**DIRECTION**
Copy out the lines below word for word, starting at the line that contains "Toggle green Bars marker 01" and ending with the last line. Leave out the pictures.

Word and element location records
•••
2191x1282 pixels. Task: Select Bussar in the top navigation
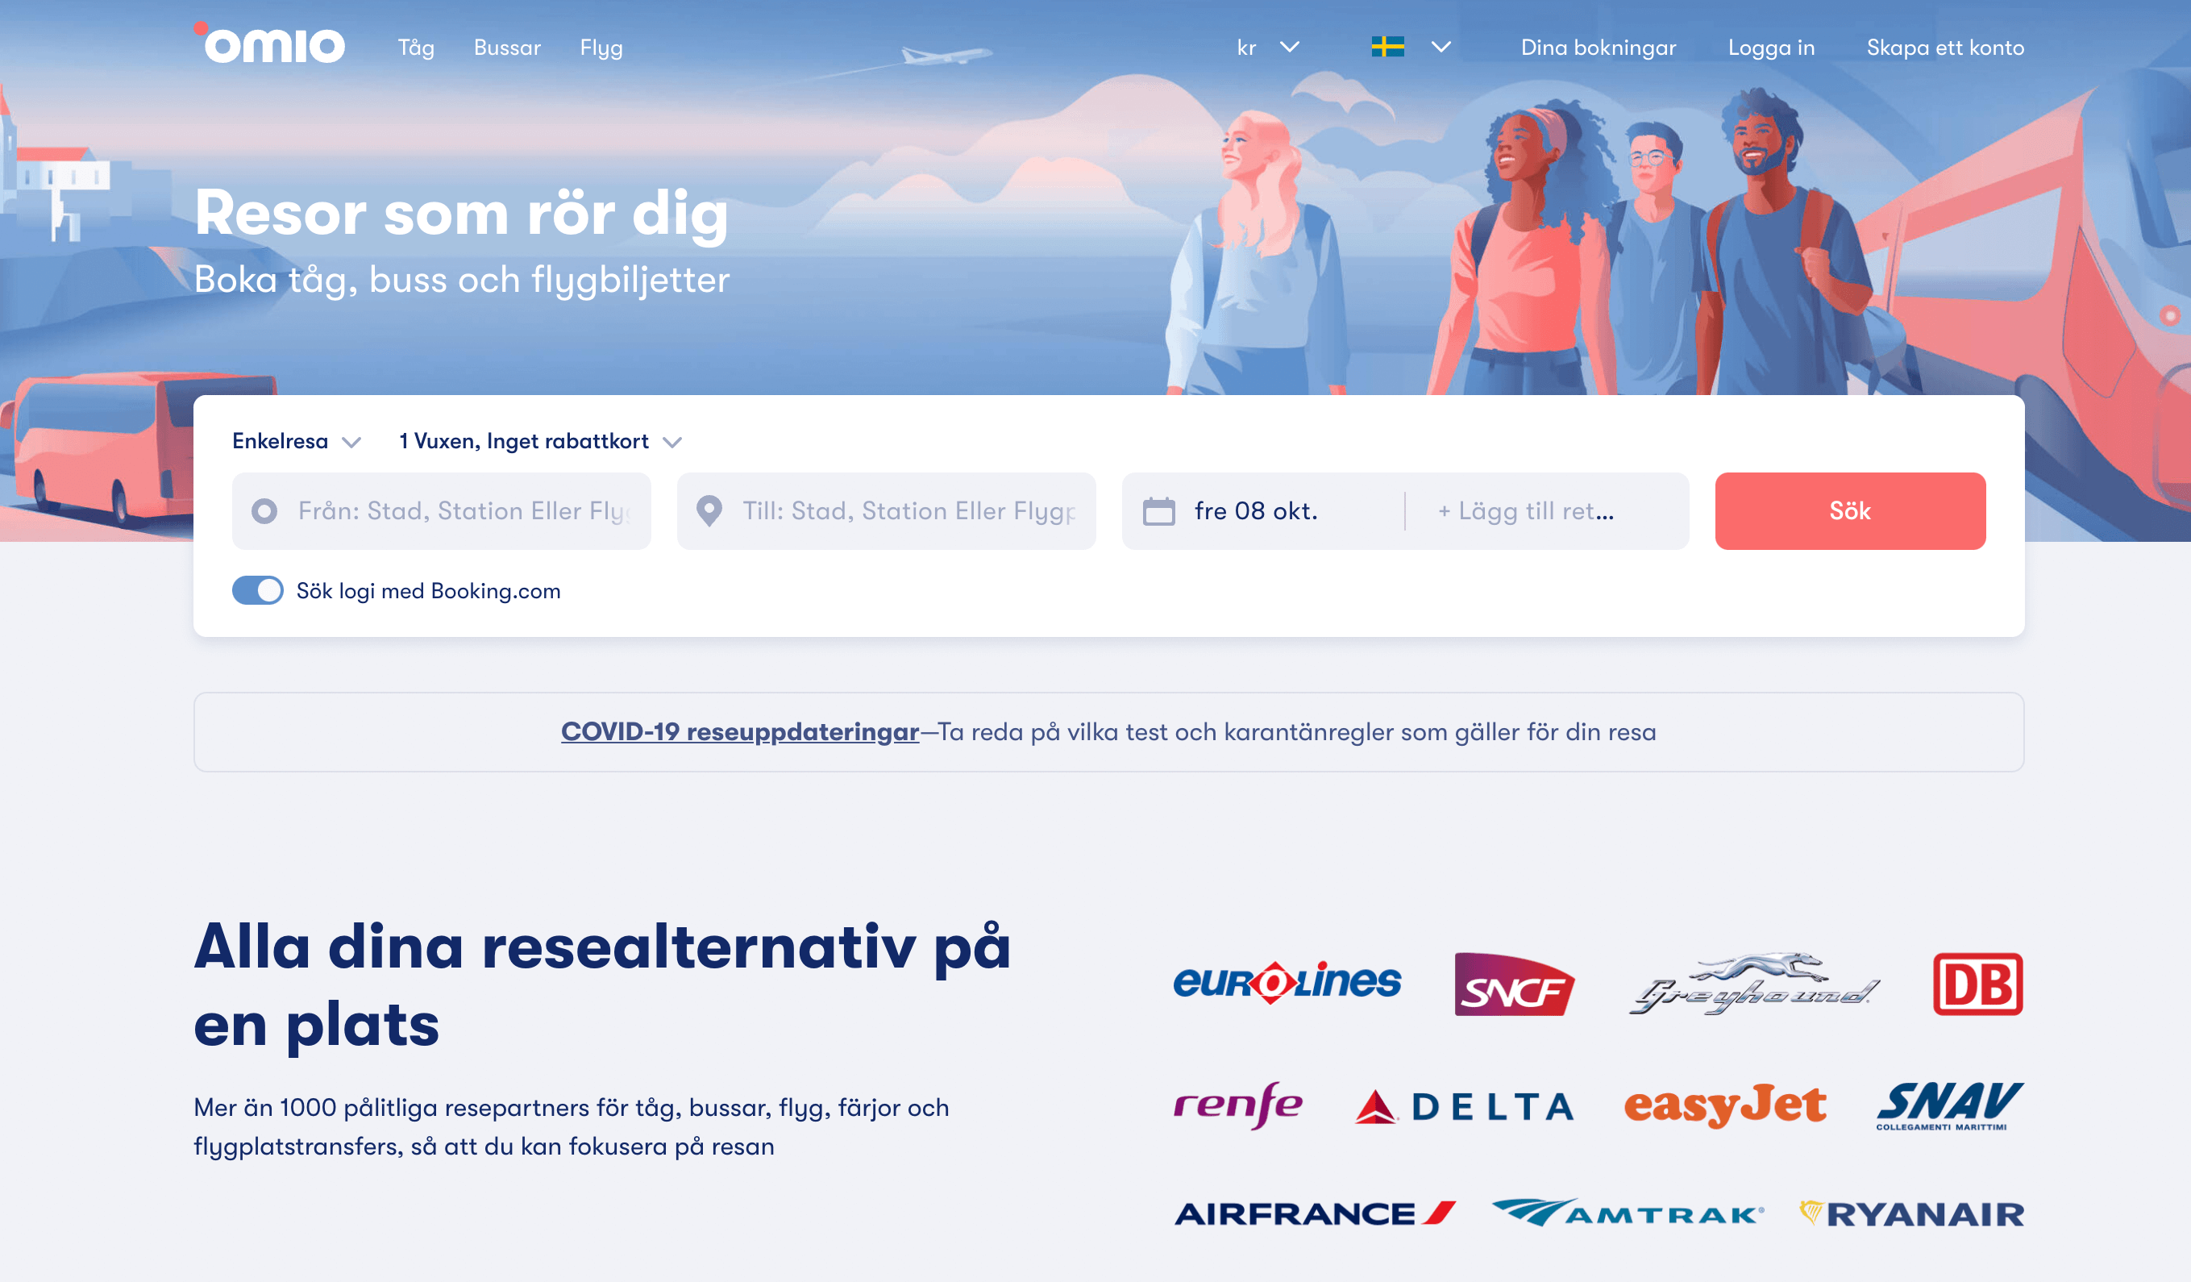[x=507, y=48]
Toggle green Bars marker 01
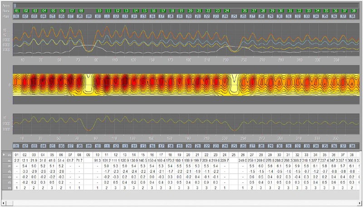 [17, 10]
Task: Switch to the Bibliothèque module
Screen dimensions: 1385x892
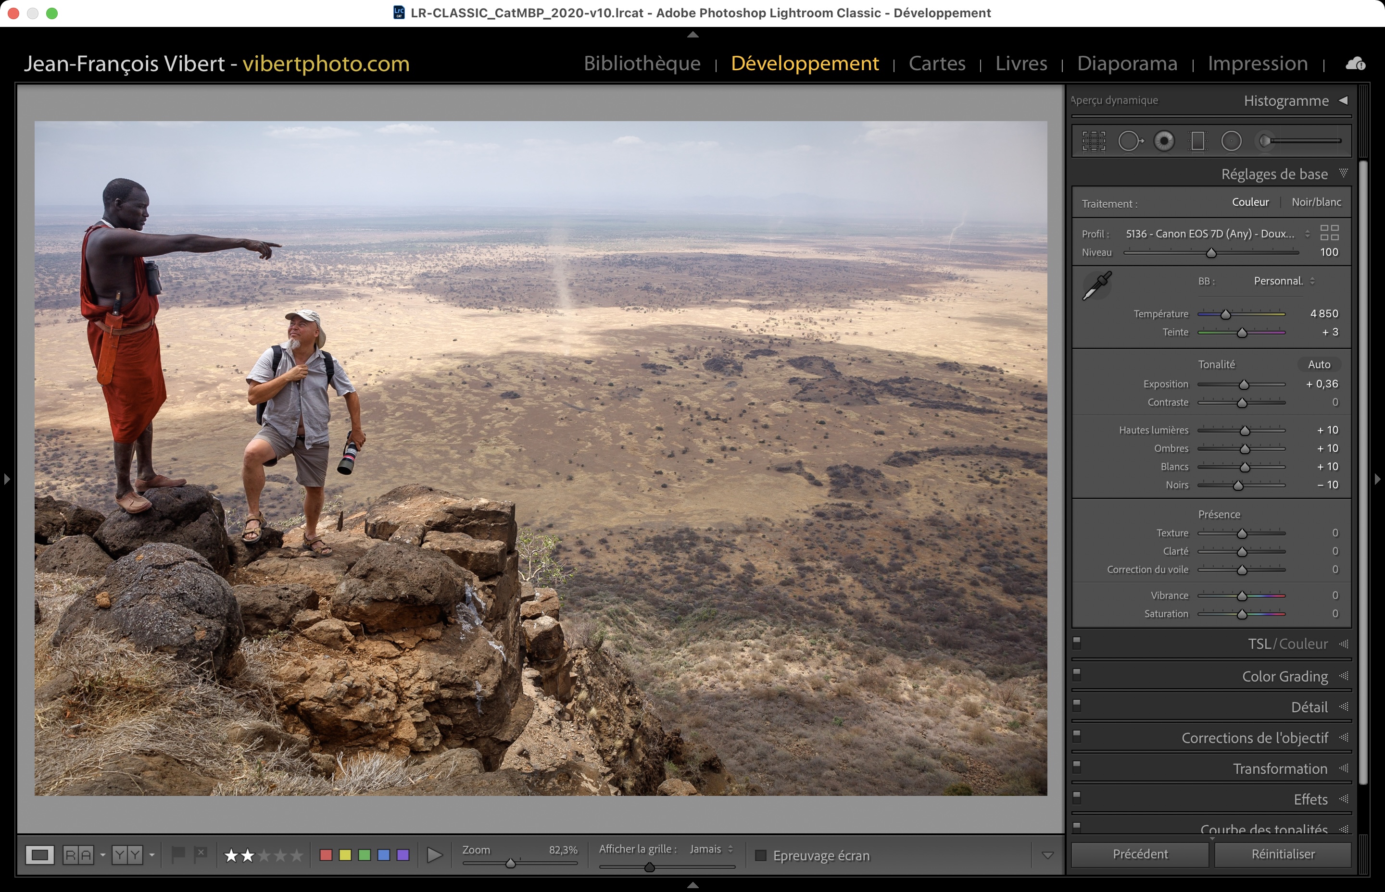Action: click(642, 63)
•••
**EXERCISE RESULT**
Toggle green Bars marker 01
 [17, 10]
Task: Switch to the Bibliothèque module
Screen dimensions: 1385x892
Action: click(642, 63)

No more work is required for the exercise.